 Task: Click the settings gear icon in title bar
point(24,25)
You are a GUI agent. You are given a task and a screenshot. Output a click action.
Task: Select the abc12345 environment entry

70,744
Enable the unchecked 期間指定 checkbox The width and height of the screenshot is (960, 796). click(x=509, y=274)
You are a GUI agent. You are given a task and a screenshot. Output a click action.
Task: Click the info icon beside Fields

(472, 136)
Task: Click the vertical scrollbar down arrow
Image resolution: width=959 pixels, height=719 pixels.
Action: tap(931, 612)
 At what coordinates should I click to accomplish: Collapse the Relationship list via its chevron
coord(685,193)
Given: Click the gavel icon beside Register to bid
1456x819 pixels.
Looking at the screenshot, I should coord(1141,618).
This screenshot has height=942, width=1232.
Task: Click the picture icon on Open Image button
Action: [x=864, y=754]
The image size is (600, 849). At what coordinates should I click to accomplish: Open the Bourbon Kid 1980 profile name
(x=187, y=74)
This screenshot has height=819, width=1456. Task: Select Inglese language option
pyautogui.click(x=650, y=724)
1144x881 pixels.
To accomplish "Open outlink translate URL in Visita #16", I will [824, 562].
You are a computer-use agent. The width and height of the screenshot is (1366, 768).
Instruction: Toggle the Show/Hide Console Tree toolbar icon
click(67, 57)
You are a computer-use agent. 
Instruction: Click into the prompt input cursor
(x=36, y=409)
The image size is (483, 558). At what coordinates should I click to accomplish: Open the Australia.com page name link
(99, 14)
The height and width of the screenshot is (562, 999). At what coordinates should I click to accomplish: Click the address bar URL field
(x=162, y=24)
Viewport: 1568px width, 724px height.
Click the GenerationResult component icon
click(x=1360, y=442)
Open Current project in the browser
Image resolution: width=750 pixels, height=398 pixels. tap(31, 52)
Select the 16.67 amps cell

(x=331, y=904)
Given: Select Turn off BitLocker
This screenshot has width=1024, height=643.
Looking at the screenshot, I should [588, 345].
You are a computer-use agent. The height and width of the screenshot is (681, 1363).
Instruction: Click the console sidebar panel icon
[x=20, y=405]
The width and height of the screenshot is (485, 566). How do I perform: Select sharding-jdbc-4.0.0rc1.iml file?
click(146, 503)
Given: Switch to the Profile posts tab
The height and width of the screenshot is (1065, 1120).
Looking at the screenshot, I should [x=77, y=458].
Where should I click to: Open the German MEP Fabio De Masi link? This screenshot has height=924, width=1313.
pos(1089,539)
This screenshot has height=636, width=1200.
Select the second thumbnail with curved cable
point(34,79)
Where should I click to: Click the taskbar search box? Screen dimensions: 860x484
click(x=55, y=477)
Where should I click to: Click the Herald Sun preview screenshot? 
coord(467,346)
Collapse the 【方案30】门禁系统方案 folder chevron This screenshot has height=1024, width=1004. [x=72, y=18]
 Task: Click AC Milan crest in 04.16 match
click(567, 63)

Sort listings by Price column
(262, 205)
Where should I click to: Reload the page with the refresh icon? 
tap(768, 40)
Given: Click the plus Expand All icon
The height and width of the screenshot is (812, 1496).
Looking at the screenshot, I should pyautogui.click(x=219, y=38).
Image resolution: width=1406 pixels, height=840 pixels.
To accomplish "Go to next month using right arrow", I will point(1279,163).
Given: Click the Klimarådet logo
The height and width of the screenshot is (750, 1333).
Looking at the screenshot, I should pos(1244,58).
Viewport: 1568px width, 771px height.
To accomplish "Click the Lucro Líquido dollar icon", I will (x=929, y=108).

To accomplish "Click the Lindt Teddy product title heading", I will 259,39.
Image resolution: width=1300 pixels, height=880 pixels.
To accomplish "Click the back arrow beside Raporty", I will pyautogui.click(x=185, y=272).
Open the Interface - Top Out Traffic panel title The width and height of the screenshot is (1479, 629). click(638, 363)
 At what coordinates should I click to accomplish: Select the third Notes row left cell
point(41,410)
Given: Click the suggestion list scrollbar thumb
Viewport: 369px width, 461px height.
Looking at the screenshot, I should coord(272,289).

> TASK OBJECTIVE
Word for word, repeat each entry shown above.

> SOLVED PROBLEM
 Task: Click the settings gear icon in title bar
point(24,25)
You are a GUI agent. You are given a task and a screenshot. Output a click action.
Task: Select the abc12345 environment entry

70,744
Enable the unchecked 期間指定 checkbox The width and height of the screenshot is (960, 796). click(x=509, y=274)
You are a GUI agent. You are given a task and a screenshot. Output a click action.
Task: Click the info icon beside Fields

(472, 136)
Task: Click the vertical scrollbar down arrow
Image resolution: width=959 pixels, height=719 pixels.
Action: tap(931, 612)
 At what coordinates should I click to accomplish: Collapse the Relationship list via its chevron
coord(685,193)
Given: Click the gavel icon beside Register to bid
1456x819 pixels.
Looking at the screenshot, I should coord(1141,618).
This screenshot has height=942, width=1232.
Task: Click the picture icon on Open Image button
Action: [x=864, y=754]
The image size is (600, 849). At what coordinates should I click to accomplish: Open the Bourbon Kid 1980 profile name
(x=187, y=74)
This screenshot has height=819, width=1456. Task: Select Inglese language option
pyautogui.click(x=650, y=724)
1144x881 pixels.
To accomplish "Open outlink translate URL in Visita #16", I will [824, 562].
You are a computer-use agent. The width and height of the screenshot is (1366, 768).
Instruction: Toggle the Show/Hide Console Tree toolbar icon
click(67, 57)
You are a computer-use agent. 
Instruction: Click into the prompt input cursor
(x=36, y=409)
The image size is (483, 558). At what coordinates should I click to accomplish: Open the Australia.com page name link
(99, 14)
The height and width of the screenshot is (562, 999). At what coordinates should I click to accomplish: Click the address bar URL field
(x=162, y=24)
Viewport: 1568px width, 724px height.
Click the GenerationResult component icon
click(x=1360, y=442)
Open Current project in the browser
Image resolution: width=750 pixels, height=398 pixels. tap(31, 52)
Select the 16.67 amps cell

(x=331, y=904)
Given: Select Turn off BitLocker
This screenshot has width=1024, height=643.
Looking at the screenshot, I should [588, 345].
You are a computer-use agent. The height and width of the screenshot is (681, 1363).
Instruction: Click the console sidebar panel icon
[x=20, y=405]
The width and height of the screenshot is (485, 566). How do I perform: Select sharding-jdbc-4.0.0rc1.iml file?
click(146, 503)
Given: Switch to the Profile posts tab
The height and width of the screenshot is (1065, 1120).
Looking at the screenshot, I should [x=77, y=458].
Where should I click to: Open the German MEP Fabio De Masi link? This screenshot has height=924, width=1313.
pos(1089,539)
This screenshot has height=636, width=1200.
Select the second thumbnail with curved cable
point(34,79)
Where should I click to: Click the taskbar search box? Screen dimensions: 860x484
click(x=55, y=477)
Where should I click to: Click the Herald Sun preview screenshot? 
coord(467,346)
Collapse the 【方案30】门禁系统方案 folder chevron This screenshot has height=1024, width=1004. [x=72, y=18]
 Task: Click AC Milan crest in 04.16 match
click(567, 63)

Sort listings by Price column
(262, 205)
Where should I click to: Reload the page with the refresh icon? 
tap(768, 40)
Given: Click the plus Expand All icon
The height and width of the screenshot is (812, 1496).
Looking at the screenshot, I should pyautogui.click(x=219, y=38).
Image resolution: width=1406 pixels, height=840 pixels.
To accomplish "Go to next month using right arrow", I will point(1279,163).
Given: Click the Klimarådet logo
The height and width of the screenshot is (750, 1333).
Looking at the screenshot, I should pos(1244,58).
Viewport: 1568px width, 771px height.
To accomplish "Click the Lucro Líquido dollar icon", I will (x=929, y=108).

To accomplish "Click the Lindt Teddy product title heading", I will 259,39.
Image resolution: width=1300 pixels, height=880 pixels.
To accomplish "Click the back arrow beside Raporty", I will pyautogui.click(x=185, y=272).
Open the Interface - Top Out Traffic panel title The width and height of the screenshot is (1479, 629). click(638, 363)
 At what coordinates should I click to accomplish: Select the third Notes row left cell
point(41,410)
Given: Click the suggestion list scrollbar thumb
Viewport: 369px width, 461px height.
Looking at the screenshot, I should coord(272,289).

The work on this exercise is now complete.